The question of timing is very important for me, especially for this project, as in dreams I am in spaces that are very awkward and the timig shifts. The space is not material, it can move very quickly, you can move between spaces, they become bigger and smaller. But I do not think that there is a general timing. I think that the more I am interested in what I do and keep interested, people will be also interested, or at least I give them possibility to get interested. To see it and to know the timig are two different things. It has a lot to do with my sensitivity. To know that if I have been doing the same thing for a while either I really stay in it because this is my statement or I need to change because people are out. But it is a question: do you want people to come with you or do you want provoke? The timing really depends on what you work on.
And what about the closing yourself, if you do not have the connection with the audience?
I think this is the difference between therapy and performance. In therapy it is valid to close yourself because you do things for yourself, you keep it in your own little bubble, it is for you to learn and then to go to the world. But in case of stage you are always visible. It is about being aware what is the game. You are there and they are there in the audience. It is really about being in the moment. If you are really in the situation you are aware that there is the audience. But it is also a practice to get used to that you are watched because in reality we think that we are not watched.
What do you think about the form, the shape?

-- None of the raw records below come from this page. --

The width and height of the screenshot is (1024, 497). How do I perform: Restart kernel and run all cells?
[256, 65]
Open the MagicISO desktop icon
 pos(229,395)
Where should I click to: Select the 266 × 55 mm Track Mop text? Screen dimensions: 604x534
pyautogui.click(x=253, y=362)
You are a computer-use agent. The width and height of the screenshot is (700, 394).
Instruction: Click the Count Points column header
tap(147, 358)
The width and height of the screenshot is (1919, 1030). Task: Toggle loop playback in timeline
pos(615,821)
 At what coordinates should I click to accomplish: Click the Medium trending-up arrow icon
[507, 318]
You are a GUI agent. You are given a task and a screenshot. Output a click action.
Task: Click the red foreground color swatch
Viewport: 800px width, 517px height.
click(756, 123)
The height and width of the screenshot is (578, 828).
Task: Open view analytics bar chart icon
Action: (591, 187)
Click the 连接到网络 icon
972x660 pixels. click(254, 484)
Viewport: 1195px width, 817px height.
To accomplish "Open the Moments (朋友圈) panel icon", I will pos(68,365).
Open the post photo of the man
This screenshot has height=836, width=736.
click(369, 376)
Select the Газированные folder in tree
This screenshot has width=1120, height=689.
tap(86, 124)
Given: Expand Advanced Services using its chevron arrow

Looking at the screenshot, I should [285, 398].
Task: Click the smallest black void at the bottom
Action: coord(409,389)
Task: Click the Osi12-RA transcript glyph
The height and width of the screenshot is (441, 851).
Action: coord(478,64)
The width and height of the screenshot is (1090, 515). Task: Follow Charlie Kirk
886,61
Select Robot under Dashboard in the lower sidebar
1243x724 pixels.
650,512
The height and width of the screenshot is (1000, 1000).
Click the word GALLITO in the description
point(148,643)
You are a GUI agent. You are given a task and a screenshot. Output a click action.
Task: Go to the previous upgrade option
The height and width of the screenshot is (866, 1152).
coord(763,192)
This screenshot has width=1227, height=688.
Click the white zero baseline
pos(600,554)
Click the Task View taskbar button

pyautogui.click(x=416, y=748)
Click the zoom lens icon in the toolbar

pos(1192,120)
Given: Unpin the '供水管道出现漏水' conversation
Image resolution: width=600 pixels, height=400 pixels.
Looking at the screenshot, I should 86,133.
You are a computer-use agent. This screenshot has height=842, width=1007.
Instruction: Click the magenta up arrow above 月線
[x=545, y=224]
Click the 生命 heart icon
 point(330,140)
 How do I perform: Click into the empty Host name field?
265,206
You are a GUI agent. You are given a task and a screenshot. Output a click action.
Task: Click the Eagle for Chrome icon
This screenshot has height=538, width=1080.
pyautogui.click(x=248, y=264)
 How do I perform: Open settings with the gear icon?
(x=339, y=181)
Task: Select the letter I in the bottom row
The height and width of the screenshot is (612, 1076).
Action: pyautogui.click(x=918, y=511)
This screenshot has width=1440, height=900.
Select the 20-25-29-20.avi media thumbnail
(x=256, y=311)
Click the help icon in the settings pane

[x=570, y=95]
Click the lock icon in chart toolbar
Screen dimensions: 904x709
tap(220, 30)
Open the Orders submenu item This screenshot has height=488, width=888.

I think we need forms. We live in material reality where everything has a form even it is a transforming form. We are in the form, you cannot escape it. It is always a question of balance between forming something and falling in love with the form too much, or not willing to form. I always had a big problem with it. But I think if you formalize it gives you an other possibility because then there is that how you chanel your energy and attention moving that forms with the trace that you created. For me is interesting to see how the form can be a process, a process that is constantly negotiated. I am awakening the form, it does not exist by itself, I am forming, I am constantly being informed. If you speak specificly about dance, here is the question of form and esthetics. I am much more interested in the body. For me this casual movement is dance. But when is the moment when I become aware that I am already dancing? But it is important to know that whatever you practice will create a specific body with a specific tension, specific desposition. The body becomes what you train.
What is your relationship with acting? Because as I saw your previous works, many of them are between theatre and dance in a way.
When I was a teenager I was doing physical theatre. I am interested in the potential of a meaningful gesture, I like when the body speaks. But I am interested in how you can make it ambigous, not close to the meaning. For example when I am laughing, how can treat it as a choreography, approach it on the level of the rhythm or scale. I am not a trained actress but I do speak. For example in the piece what I did in Budapest five years ago, I was speaking a lot.
In the end tell me about your future plans. Is there a bigger aim you want to reach in your work?
I am just interested in this what I do, in awareness, consciousness and creativity. It is defenately happening that if I am engaged with dreaming, it works somehow. It comes to me over and over again so I just keep on doing it. If I think on the stage work, I do want to move people. I think the aim is to keep expanding. Empower people to discover where their potential is and to use it to the maximum. Making them becoming who they are, who they want to be.
It sounds a bit therapeutic, isn’t it?
It is not a specialised thing that you have to cure yourself to become a good member of society. It is also a capitalistic bullshit invention that there is something wrong with us. There is nothing wrong. The only thing that can be done is to be better.